Certain iOS 26 beta builds shipped without the Liquid Glass API available. The isIOS26OrLater fallback pattern above handles this correctly. On iOS 26 release builds, this error shouldn't occur.

Tab icon tint color not updating correctly while scrolling

This is a known expo-router bug (see expo/expo Issue #39930) where tint colors don't update correctly when scrolling over light/dark content on iOS 26. It's been fixed in recent SDK 54 patch releases, so running npx expo install expo-router@latest usually resolves it.

Back navigation has unexpected Liquid Glass styling that overrides custom headers

iOS 26 applies Liquid Glass to the navigation bar region automatically. If you've set custom headerStyle or headerBackground values in your stack navigator, some of those styles may get overridden. Use Expo Router's headerStyle, headerBackground, and headerTransparent props to regain control (see expo/expo Issue #40081 for details).

New Architecture incompatibility when upgrading to SDK 55

SDK 55 has fully removed Legacy Architecture support. Libraries that haven't migrated will throw errors. The React Native New Architecture migration guide walks through identifying and resolving these conflicts before you commit to SDK 55.

Rork Max SwiftUI Apps: A Different Path

If you're building with Rork Max and generating native SwiftUI code, iOS 26 Liquid Glass works differently. SwiftUI gives you direct access to the .glassEffect() modifier, enabling fine-grained, per-component customization that's more expressive than what's available in React Native.

For SwiftUI-specific iOS 26 implementation, see the Rork Max iOS 26 Liquid Glass implementation guide.

Recommended Migration Order

Don't try to tackle everything at once. Here's the order I'd recommend:

Step 1 — Upgrade to Expo SDK 54: Run npx expo install expo@latest and npx expo-doctor. Resolve any flagged warnings before going further.

Step 2 — Verify Safe Area handling: Check on a real iOS 26 device (or simulator) that content isn't bleeding under the status bar or home indicator. Fix any layout issues in this step.

Step 3 — Test tab bar on a real device: Build for TestFlight and check how your tab bar looks with Liquid Glass. Adjust tabBarActiveTintColor / tabBarInactiveTintColor if needed.

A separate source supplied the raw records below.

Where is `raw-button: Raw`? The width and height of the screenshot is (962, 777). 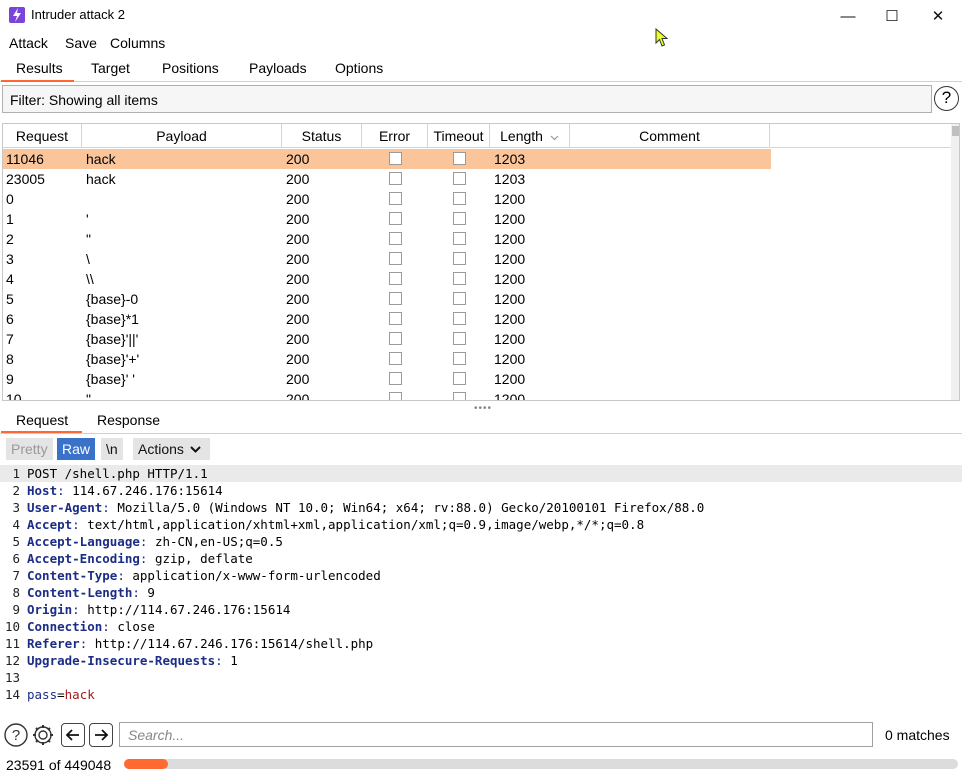 raw-button: Raw is located at coordinates (76, 449).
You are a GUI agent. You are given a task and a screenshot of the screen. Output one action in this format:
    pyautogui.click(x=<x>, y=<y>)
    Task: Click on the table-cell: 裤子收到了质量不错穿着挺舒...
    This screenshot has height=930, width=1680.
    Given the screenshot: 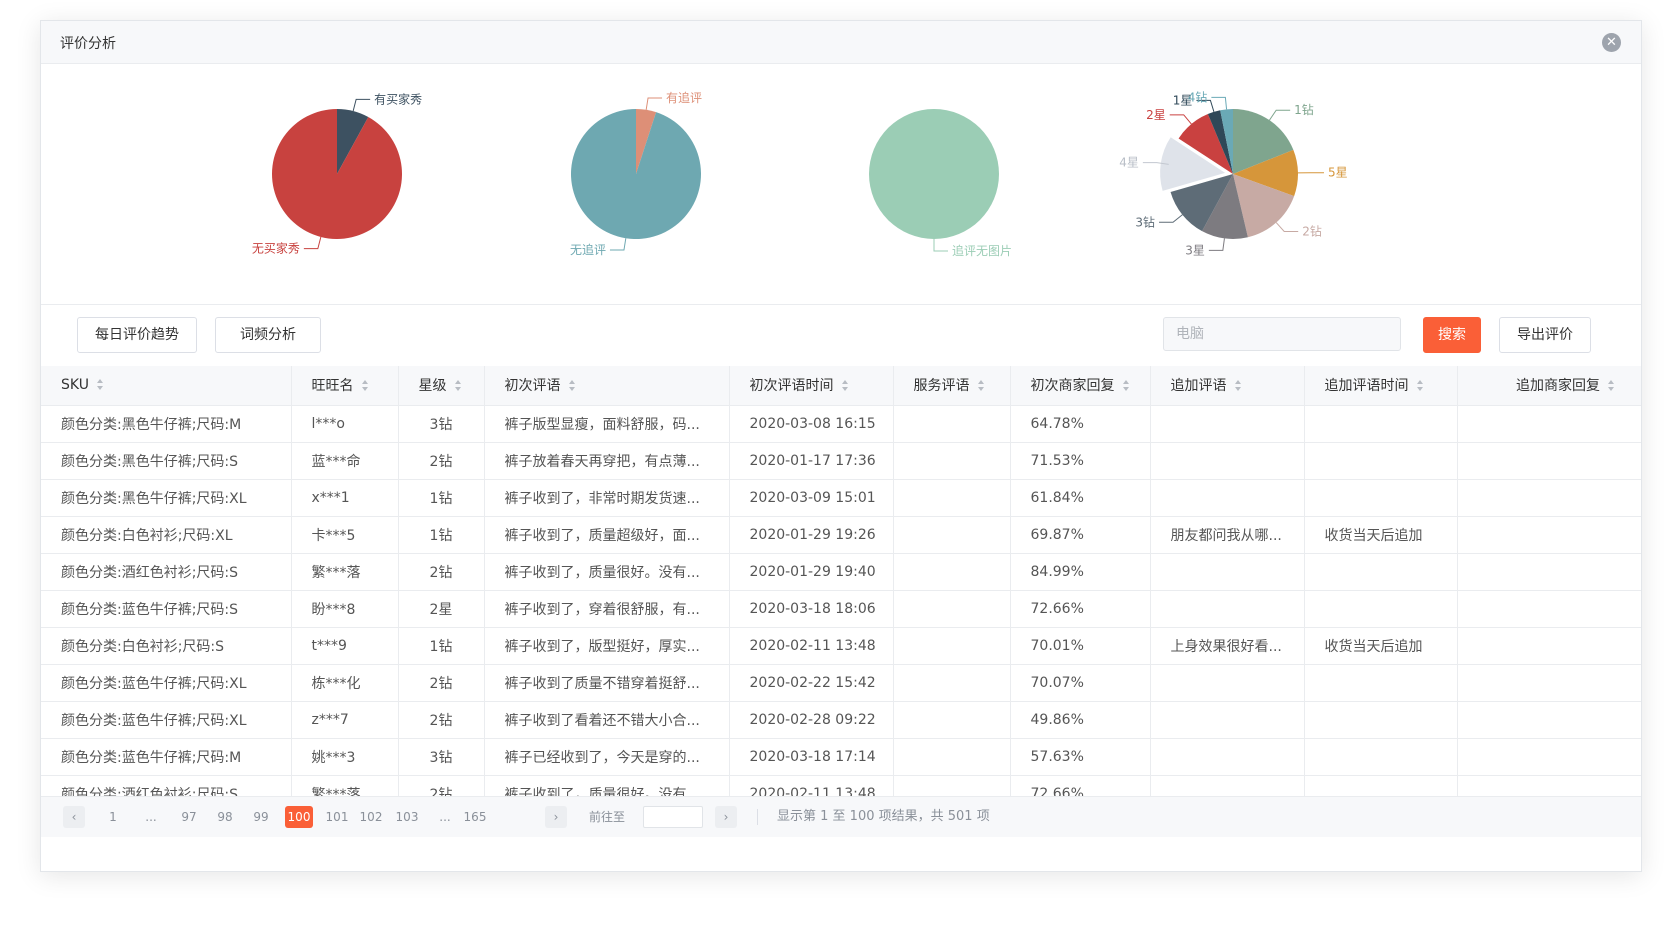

Step 4 — Add GlassView incrementally (optional): Once the basics are stable, explore adding Liquid Glass effects to cards, modals, or other UI surfaces.

Step 5 — Plan SDK 55 migration separately: Don't bundle SDK 54 and SDK 55 migrations. Get iOS 26 support stable first.

The fastest path forward is: upgrade SDK 54, push to TestFlight, check on a real device. Rork apps have the advantage of a clean baseline structure, which makes each of these steps more predictable than a heavily customized codebase.